Fahrlehrer müssen sich versichern

Im Rahmen der Autoversicherung gibt es auch einige Varianten. Eine sieht auch die Absicherung der Haftung des Fahrlehrers vor. Gemeint ist die Fahrlehrer Versicherung. Diese muss heute von jeder Fahrschule abgeschlossen werden. Grundsätzlich gilt, dass der Fahrlehrer im Fall eines Unfalls, den sein Fahrschüler verursacht, in die Haftung gerät. Denn es handelt sich beim Fahrschüler um einen Lehrling, der noch nicht über die ausreichende Erfahrung im Straßenverkehr verfügt, so dass er die Einschätzung noch nicht so vollbringen kann wie der Fahrlehrer selbst, der durch das Pedal auf der Beifahrerseite aktiv in das Geschehen eingreifen kann. Diese Versicherung schützt natürlich jede Fahrschule im Falle eines vom Fahrschüler verursachen Crashs vor den großen finanziellen Folgen. Es handelt sich hierbei um eine besondere Art von Absicherung der Haftung für Fahrlehrer und Fahrschule.

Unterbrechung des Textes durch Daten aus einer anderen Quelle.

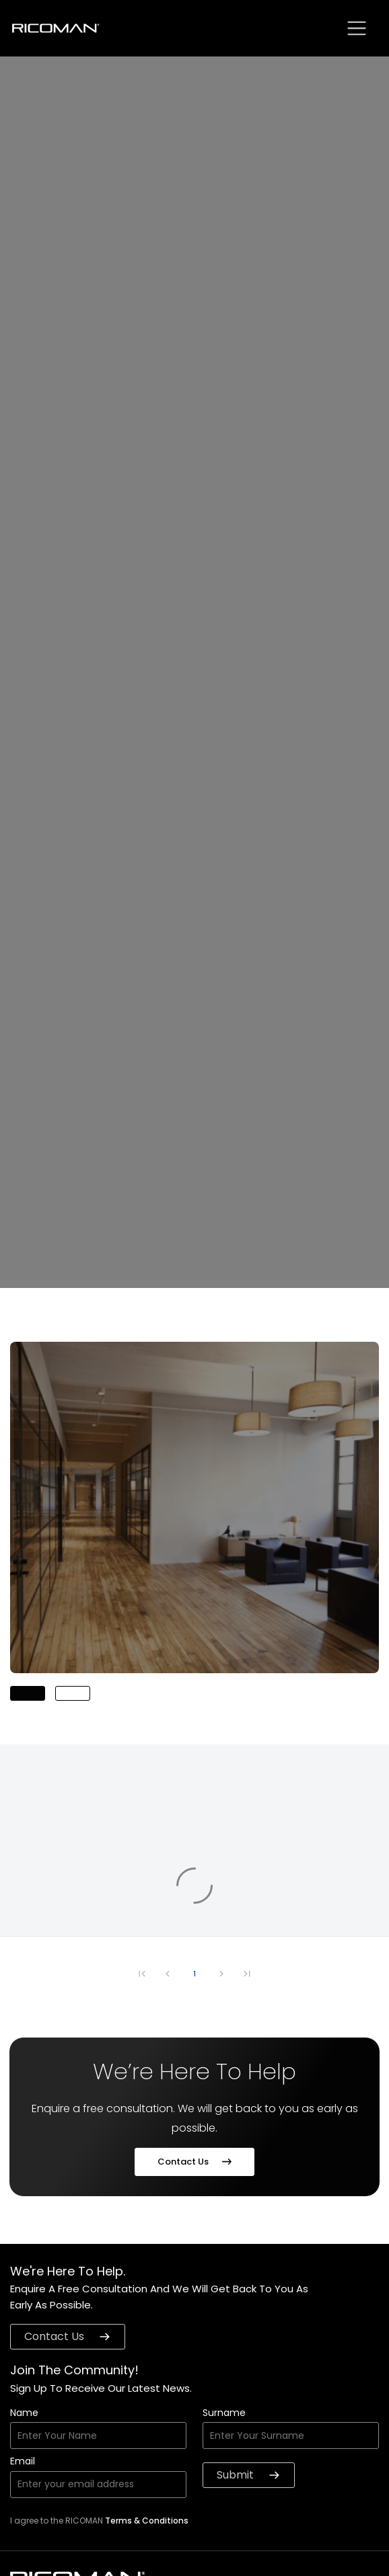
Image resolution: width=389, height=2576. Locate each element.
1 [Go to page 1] (194, 1973)
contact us (67, 2336)
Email (22, 2462)
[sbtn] (357, 28)
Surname (224, 2413)
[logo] (56, 28)
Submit (249, 2475)
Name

Foto: Joujou  / pixelio.de
Foto: Joujou / pixelio.de


Leistungen der Versicherung

Eine derartige Versicherung lässt sich aus mehreren Bausteinen zusammensetzen. Hierzu gehört wie bei der Autoversicherung natürlich die Kfz-Haftpflicht sowie die Teilkasko und die Vollkasko, wobei Vollkasko ratsamer ist. Die Haftpflichtversicherung enthält dabei die marktüblichen Deckungssummen für Sach- und Personenschäden. Ein besonderer Baustein ist dabei aber, dass der Fahrschuleinsatz des Fahrzeuges versichert ist. Wenn der Inhaber von einer Fahrschule seine für den Fahrschulunterricht genutzten Autos über eine normale Versicherungsgesellschaft versichern würde, dann müsste er sicherlich hohe Zuschläge zahlen, weil das Fahrschulauto natürlich von sehr vielen Personen, insbesondere verschiedenen Fahrern genutzt wird. Erstmals 1952 ergab sich die Möglichkeit eine derartige Versicherung abzuschließen. Seither gibt es viele Autos und auch viele Fahrschulen mehr – das Risiko aber ist gleich geblieben für die Fahrschulen.